> _TEXT SECTION_

Yes the Proof-Log and proof-checker will be extended. The modification to the proof-logs is relatively minor, though. The checker changes are more work, but will be essential.

#### Stanislas Polu (Feb 06 2020 at 10:11):

@Sarah Loos @Christian Szegedy I was able to misuse holist (interacting with the gcr.io/deepmath/hol-light container) to prove false using the RegisterTheorem / ApplyTacticRequest pair as documented in this thread. Could you explain how a user of holist should protect herself from this sequence of actions leading to a proof of false?

https://gist.github.com/spolu/a9672849a8a13469eb20de6553ff016e

The problem comes from the `SUBST1_TAC`

returning an erroneous Goal, or failing to fail properly (the hypothesis of the theorem passed not being part of the goal's hypothesis). How are we supposed to handle this situation?

#### Stanislas Polu (Feb 06 2020 at 10:19):

cc @Jason Rute if you can reproduce and let me know what you think ^ ?

#### Jason Rute (Feb 06 2020 at 12:26):

@Stanislas Polu Interesting. I can try to verify later. Have to tried plugging this into HOL Light? I assume the problem is that HOL Light returns the goal as `p=T |- T => q`

, and then HOList ApplyTactic neglects to return the hypothesis. Is that correct?

#### Stanislas Polu (Feb 06 2020 at 12:50):

@Jason Rute As mentioned in the documentation, the tactic is invalid if the goal's assumption does not include the theorem passed as argument's assumptions:

# let pth = ASSUME `p = T`;; val pth : thm = p <=> T |- p <=> T # g `p ==> q`;; Warning: Free variables in goal: p, q val it : goalstack = 1 subgoal (1 total) `p ==> q` # e(SUBST1_TAC pth);; Exception: Failure "VALID: Invalid tactic".

(which is slightly more worrying since it means that somewhere SUBST1_TAC, through the API executes where it should fail? it's not just an assumption not being returned)

For completeness/reference, a valid use of the tactic:

# g `p = T ==> (p ==> q)`;; Warning: Free variables in goal: p, q val it : goalstack = 1 subgoal (1 total) `(p <=> T) ==> p ==> q` # e(DISCH_TAC);; val it : goalstack = 1 subgoal (1 total) 0 [`p <=> T`] `p ==> q` # e(SUBST1_TAC pth);; val it : goalstack = 1 subgoal (1 total) 0 [`p <=> T`] `T ==> q`

#### Sarah Loos (Feb 06 2020 at 16:53):

Thanks for documenting and sharing this example! I am surprised that the same "VALID: Invalid tactic" isn't returned by HOList. Like Jason, I would have expected HOL Light to return the theorem `p=T |- T => q`

, which we don't consider to be a valid proof of the original goal (`|- p => q`

), since hypotheses are added mid-proof.

Could you explain how a user of holist should protect herself from this sequence of actions leading to a proof of false?

> _EXERCISE INSTRUCTIONS_
Answer these questions about the thread:
1. Which container was Stanislas Polu interacting with when he proved false?
2. What exception does HOL Light raise when `SUBST1_TAC pth` is applied to the goal `p ==> q`?
3. According to Sarah Loos, why is the theorem `p=T |- T => q` not a valid proof of the original goal?

> _MATERIAL_

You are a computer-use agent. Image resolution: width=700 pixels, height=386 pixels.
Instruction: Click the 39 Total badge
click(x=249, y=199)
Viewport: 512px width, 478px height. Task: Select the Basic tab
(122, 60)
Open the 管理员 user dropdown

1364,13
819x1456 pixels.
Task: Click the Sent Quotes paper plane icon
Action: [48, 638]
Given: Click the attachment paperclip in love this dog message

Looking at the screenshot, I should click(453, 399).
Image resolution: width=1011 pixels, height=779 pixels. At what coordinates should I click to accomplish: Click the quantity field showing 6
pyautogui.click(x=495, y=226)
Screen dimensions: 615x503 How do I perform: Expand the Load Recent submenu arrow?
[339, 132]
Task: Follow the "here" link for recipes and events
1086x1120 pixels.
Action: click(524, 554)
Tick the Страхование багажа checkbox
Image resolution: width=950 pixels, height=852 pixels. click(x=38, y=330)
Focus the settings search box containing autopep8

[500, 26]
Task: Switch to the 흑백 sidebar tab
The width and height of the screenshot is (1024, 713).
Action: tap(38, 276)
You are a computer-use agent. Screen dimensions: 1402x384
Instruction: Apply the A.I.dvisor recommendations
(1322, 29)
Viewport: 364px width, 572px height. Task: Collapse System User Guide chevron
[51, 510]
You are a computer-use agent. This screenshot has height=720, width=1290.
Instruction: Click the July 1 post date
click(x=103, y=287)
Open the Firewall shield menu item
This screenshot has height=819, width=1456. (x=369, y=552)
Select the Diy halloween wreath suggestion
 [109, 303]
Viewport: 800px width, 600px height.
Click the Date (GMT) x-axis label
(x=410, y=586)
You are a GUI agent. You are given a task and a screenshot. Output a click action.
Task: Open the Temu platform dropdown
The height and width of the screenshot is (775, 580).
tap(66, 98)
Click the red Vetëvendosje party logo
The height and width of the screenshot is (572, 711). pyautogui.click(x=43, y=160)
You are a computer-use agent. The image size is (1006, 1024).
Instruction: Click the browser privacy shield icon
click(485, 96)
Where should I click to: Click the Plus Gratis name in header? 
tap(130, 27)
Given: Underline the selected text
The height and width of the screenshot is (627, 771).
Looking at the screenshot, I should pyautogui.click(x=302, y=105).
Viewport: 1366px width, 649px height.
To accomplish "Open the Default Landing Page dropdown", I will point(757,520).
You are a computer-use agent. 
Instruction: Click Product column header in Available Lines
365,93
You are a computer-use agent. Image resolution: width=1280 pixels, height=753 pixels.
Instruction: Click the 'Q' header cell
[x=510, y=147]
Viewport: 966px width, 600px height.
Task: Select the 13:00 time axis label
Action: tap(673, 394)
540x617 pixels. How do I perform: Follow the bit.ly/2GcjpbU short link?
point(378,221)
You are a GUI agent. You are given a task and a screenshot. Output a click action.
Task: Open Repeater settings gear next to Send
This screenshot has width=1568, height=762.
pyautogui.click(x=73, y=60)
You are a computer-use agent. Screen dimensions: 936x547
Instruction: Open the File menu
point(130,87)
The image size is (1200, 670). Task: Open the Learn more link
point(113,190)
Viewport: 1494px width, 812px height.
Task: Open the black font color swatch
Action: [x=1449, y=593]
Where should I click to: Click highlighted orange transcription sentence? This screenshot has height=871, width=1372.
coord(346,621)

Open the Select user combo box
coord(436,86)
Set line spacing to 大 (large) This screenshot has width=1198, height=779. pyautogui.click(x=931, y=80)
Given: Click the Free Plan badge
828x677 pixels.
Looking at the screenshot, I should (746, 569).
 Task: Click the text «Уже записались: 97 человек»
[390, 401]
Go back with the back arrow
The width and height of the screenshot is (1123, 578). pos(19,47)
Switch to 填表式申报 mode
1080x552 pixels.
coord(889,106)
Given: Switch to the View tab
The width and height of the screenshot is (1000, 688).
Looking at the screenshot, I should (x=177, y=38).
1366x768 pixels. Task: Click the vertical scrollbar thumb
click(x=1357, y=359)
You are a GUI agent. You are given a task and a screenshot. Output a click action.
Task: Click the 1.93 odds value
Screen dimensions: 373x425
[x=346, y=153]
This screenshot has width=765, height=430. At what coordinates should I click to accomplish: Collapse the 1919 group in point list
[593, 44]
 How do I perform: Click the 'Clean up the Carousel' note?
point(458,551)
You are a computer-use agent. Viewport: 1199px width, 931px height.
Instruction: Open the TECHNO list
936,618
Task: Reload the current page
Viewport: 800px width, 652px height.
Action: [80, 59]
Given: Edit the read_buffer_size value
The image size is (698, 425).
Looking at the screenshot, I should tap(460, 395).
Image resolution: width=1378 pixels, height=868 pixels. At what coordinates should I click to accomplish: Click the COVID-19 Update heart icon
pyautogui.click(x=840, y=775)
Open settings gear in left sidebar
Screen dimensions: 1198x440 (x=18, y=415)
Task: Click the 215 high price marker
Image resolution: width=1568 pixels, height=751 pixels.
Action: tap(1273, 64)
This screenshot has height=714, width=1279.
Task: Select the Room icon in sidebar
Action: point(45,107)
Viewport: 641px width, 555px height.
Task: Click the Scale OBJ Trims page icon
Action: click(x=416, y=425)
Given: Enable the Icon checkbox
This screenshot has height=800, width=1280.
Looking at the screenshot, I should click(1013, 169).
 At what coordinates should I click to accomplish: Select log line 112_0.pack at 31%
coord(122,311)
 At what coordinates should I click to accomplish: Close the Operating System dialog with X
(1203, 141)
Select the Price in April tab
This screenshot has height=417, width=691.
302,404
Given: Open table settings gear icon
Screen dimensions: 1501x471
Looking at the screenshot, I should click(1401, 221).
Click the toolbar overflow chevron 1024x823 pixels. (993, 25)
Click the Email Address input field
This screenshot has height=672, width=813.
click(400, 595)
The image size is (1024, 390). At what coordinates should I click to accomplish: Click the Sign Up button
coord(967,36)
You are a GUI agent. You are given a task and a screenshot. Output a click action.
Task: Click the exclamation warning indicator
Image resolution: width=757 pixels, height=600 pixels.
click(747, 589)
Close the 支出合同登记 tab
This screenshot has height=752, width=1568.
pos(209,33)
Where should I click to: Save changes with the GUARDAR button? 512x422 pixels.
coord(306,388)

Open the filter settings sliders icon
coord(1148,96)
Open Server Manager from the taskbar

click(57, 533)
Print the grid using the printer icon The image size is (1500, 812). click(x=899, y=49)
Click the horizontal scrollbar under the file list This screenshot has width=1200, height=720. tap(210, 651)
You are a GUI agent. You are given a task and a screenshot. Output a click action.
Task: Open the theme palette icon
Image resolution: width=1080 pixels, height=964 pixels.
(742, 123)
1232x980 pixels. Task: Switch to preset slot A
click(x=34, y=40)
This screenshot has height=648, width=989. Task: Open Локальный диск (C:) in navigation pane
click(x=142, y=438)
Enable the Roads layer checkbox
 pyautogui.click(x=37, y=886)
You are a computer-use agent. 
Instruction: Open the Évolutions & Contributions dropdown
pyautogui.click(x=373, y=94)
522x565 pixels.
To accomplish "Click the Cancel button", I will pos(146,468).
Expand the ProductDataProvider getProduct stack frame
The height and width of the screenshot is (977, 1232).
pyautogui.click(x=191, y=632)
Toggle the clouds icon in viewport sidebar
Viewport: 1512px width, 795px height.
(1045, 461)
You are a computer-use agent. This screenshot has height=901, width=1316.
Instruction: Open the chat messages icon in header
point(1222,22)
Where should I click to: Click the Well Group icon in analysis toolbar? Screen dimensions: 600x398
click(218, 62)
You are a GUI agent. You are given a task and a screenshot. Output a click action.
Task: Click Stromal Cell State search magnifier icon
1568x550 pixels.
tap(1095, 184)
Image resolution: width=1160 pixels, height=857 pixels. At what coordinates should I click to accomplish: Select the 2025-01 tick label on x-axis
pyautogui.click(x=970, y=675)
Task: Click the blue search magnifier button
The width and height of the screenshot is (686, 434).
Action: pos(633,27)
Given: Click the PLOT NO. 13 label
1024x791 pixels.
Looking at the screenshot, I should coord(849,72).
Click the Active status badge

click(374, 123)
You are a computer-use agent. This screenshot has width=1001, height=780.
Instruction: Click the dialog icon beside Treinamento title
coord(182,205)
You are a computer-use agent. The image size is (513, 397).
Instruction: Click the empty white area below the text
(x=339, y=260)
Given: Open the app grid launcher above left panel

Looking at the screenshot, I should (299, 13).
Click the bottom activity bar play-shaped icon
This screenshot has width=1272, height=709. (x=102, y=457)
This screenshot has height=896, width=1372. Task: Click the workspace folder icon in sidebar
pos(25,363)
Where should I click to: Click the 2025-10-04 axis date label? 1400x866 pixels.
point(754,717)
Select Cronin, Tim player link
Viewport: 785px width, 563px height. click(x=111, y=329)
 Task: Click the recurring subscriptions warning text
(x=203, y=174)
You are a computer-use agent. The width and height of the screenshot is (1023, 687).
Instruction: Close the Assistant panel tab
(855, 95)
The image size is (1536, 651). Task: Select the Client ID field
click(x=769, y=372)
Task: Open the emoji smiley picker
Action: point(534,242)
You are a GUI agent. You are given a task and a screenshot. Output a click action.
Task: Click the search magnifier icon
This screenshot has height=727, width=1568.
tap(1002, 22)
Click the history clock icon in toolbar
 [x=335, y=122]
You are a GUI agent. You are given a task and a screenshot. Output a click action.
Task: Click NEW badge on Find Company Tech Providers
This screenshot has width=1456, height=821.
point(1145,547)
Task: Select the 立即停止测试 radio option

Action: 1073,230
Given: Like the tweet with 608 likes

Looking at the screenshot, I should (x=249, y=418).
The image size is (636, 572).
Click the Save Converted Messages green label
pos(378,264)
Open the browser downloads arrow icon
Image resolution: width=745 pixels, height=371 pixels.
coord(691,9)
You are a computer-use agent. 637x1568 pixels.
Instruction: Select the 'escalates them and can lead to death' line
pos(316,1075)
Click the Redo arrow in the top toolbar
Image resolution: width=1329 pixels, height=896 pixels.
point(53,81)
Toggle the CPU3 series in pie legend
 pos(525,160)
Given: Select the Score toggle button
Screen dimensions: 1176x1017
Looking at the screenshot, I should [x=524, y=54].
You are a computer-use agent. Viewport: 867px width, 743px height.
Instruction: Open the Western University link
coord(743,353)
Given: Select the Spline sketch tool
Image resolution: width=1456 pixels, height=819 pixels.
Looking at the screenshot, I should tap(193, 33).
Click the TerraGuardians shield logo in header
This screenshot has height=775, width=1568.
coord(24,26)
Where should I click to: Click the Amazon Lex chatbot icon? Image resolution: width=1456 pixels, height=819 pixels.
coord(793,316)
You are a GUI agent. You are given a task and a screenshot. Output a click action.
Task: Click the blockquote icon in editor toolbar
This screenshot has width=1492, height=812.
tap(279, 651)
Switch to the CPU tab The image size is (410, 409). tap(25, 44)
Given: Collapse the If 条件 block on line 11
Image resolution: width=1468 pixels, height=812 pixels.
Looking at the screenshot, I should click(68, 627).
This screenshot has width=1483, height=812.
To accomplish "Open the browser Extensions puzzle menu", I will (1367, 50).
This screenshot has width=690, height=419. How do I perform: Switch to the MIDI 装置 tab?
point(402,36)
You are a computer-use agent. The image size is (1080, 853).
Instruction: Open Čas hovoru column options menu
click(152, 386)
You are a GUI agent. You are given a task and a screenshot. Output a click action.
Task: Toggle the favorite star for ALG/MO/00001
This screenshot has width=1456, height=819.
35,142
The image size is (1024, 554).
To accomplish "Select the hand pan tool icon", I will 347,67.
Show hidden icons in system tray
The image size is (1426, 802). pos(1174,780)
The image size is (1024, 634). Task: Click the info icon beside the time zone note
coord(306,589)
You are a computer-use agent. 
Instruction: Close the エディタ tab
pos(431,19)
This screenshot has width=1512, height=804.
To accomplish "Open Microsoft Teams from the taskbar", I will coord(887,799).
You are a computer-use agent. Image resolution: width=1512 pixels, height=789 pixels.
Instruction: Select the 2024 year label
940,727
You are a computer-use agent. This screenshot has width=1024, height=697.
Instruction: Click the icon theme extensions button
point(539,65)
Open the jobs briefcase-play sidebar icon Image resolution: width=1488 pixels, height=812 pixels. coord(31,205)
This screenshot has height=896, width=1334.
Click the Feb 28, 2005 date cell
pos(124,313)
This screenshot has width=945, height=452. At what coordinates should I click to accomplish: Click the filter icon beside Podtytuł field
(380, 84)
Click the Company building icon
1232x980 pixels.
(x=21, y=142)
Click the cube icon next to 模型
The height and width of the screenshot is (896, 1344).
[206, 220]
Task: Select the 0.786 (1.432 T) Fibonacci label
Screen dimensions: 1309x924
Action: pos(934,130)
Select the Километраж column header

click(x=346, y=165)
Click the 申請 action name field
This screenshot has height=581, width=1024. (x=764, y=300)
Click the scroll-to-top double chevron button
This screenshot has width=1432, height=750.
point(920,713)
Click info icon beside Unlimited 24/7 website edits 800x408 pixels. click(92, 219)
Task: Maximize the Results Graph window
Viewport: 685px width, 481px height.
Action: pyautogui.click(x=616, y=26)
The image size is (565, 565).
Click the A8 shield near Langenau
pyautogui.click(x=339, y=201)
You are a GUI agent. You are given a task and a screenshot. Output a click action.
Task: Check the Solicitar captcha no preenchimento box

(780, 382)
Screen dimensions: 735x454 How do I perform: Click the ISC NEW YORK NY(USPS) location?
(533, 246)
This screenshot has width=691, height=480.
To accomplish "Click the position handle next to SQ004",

> _ANSWER FOR THIS EXERCISE_
1. gcr.io/deepmath/hol-light
2. Failure "VALID: Invalid tactic"
3. Hypotheses are added mid-proof.